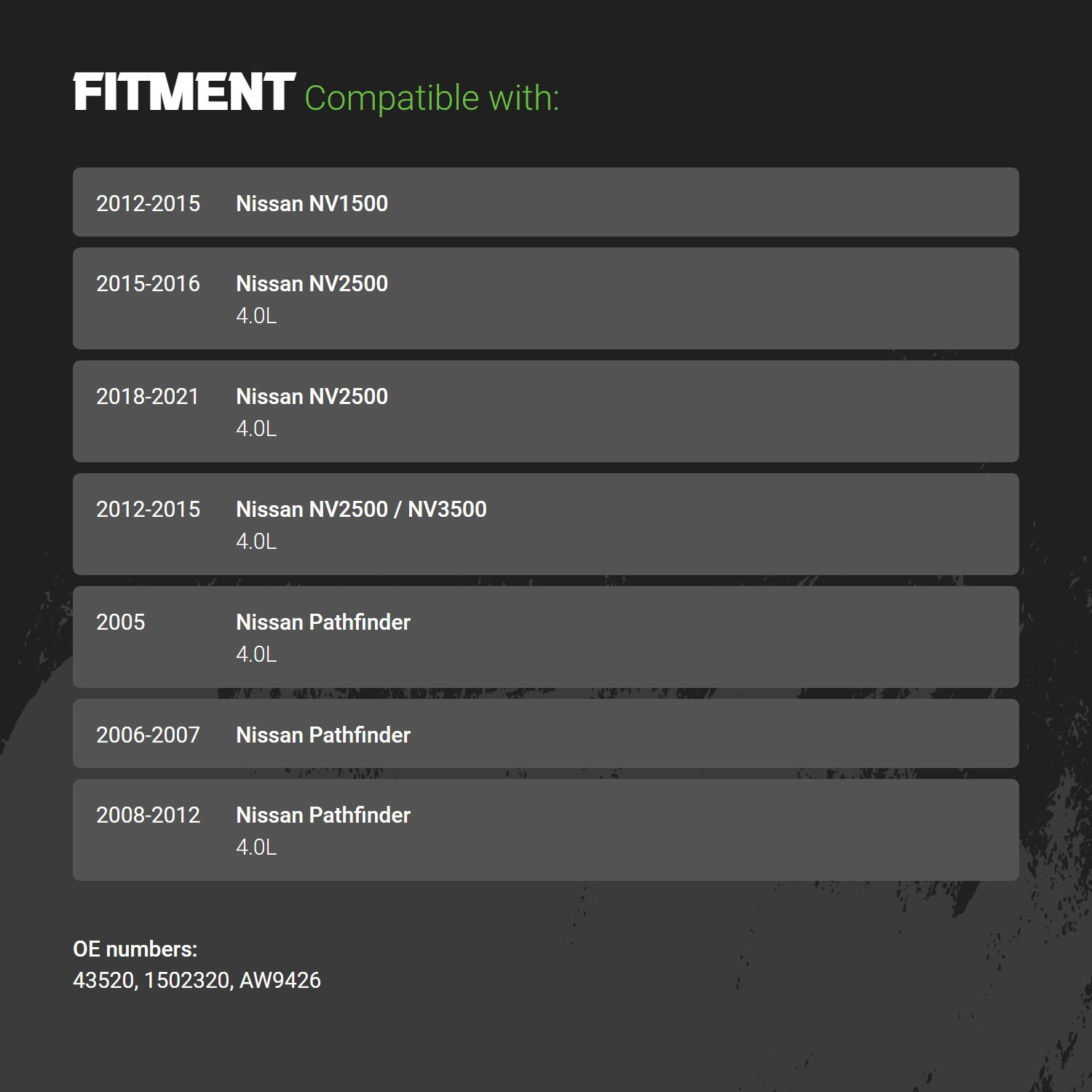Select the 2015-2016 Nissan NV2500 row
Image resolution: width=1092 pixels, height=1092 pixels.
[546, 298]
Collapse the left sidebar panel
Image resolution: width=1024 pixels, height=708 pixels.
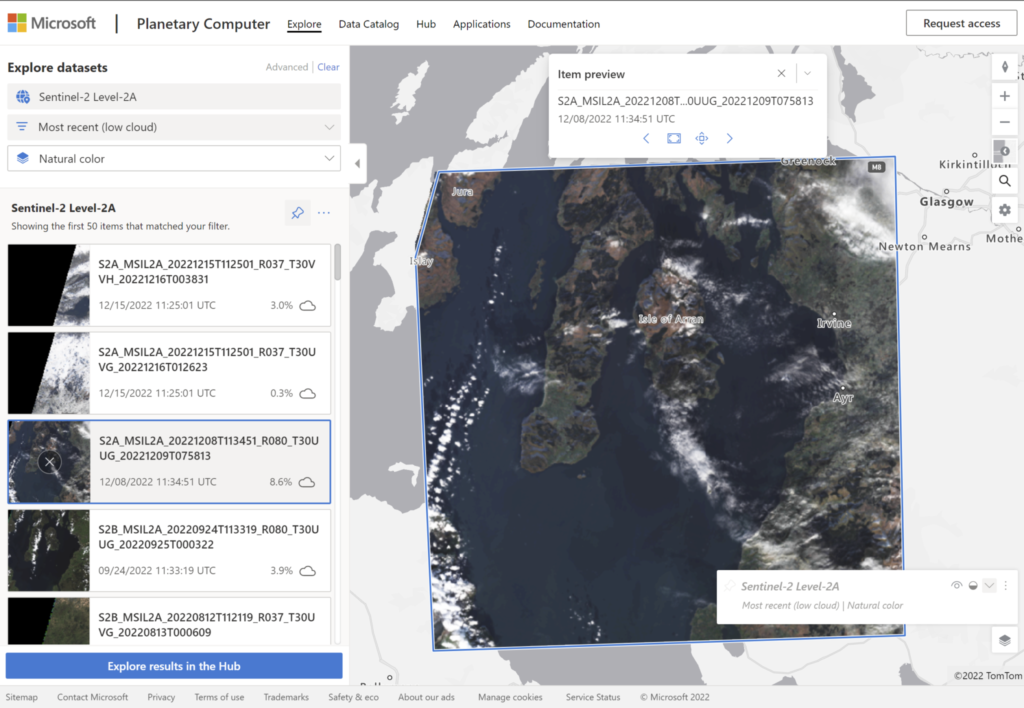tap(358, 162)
══════════════════════════════
### WORK INSTRUCTIONS
Could you convert the items starting at the line containing "Collapse the left sidebar panel" and ending at the end of the items into a two-column CSV, with columns named text and answer, one row per item? Put each field in quotes, turn line breaks into spaces, and leave the pictures out.

### RESPONSE
text,answer
"Collapse the left sidebar panel Image resolution: width=1024 pixels, height=708 pixels.","tap(358, 162)"